Document excerpt:
The Limited Liability Company (LLC)
By Aaron Larson
August, 2004; Last Reviewed Dec., 2010.
- What Businesses Qualify?
- Limited Liability
- Articles of Organization
- The Operating Agreement
- Annual Fees
- Securities Law
- Know Your Local Law
A limited liability company, or LLC, is a business entity that enjoys many of the advantages of being a corporation, including limited liability, while avoiding many of the more singificant burdens imposed on corporations, and while retaining many of the characteristics of unincorporated entities such as partnerships and sole proprietorships.
While the owners of a corporation are referenced as shareholders or stockholders, the owners of a limited liability company are often referenced as "members". It is possible for an LLC to be formed by a single individual, in which case it is usually referenced as a "single member LLC".
Most businesses will qualify to form as LLC's. Banks and insurance companies do not qualify to form as LLC's.
Some states restrict professionals such as lawyers, accountants and doctors from forming as LLC's, or have a similar corporate form, the Professional Limited Liability Company (PLLC), for professional practices.
The LLC can be attractive to businesses which might otherwise form as S Corporations, but would either have too many shareholders to qualify, or wish to include owners who are not citizens or residents of the United States.
Members of a limited liability company enjoy protection from individual liability similar to that afforded to corporate shareholders. That is to say, if a business is sued or is unable to pay its debts, the creditors can ordinarily only reach the LLC's assets and cannot reach the assets of the members. Some states permit an action to "pierce the corporate veil" of an LLC and to attempt to reach the personal assets of an LLC whose members who have engaged in wrongful conduct. Whatever the state of the law in any givne jurisdiction, owners of an LLC should anticipate that if they use the LLC to advance their personal purposes or to perpetrate fraud, courts will hold them personally liable for the LLC's associated liabilities.
Also, members of an LLC can potentially be held responsible for their own negligence and misconduct as well as for the actions of employees under their direct supervision, for actions intended to damage or defraud the LLC, and for debts of the LLC which they personally guaranteed.

Task to complete:
Retype word for word the part of the LLC article that opens with "Also, members of" and closes with "they personally guaranteed.". The material that comes next plays no part in this.

Raw data:
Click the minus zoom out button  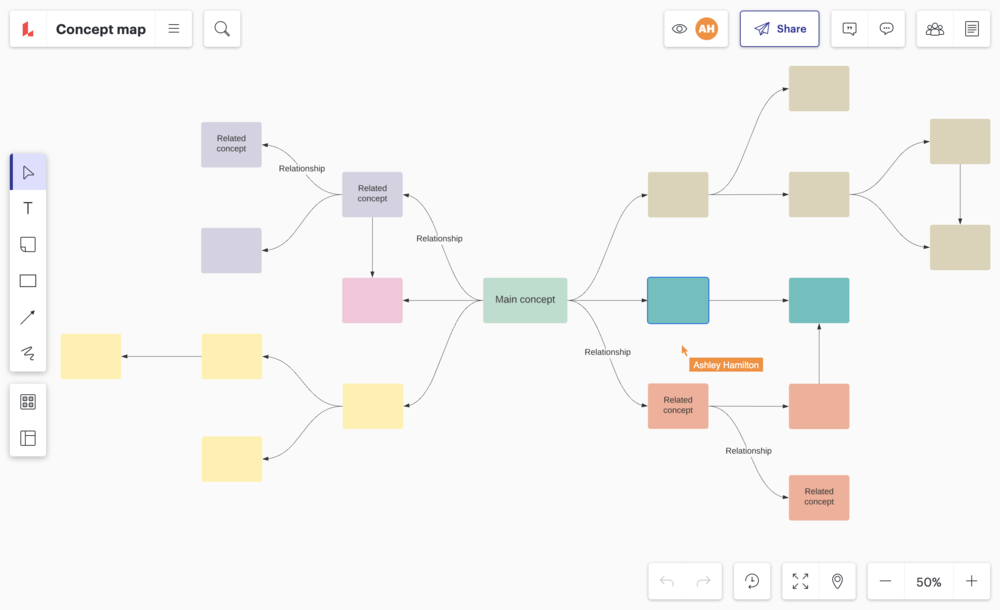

Correct response:
Also, members of an LLC can potentially be held responsible for their own negligence and misconduct as well as for the actions of employees under their direct supervision, for actions intended to damage or defraud the LLC, and for debts of the LLC which they personally guaranteed.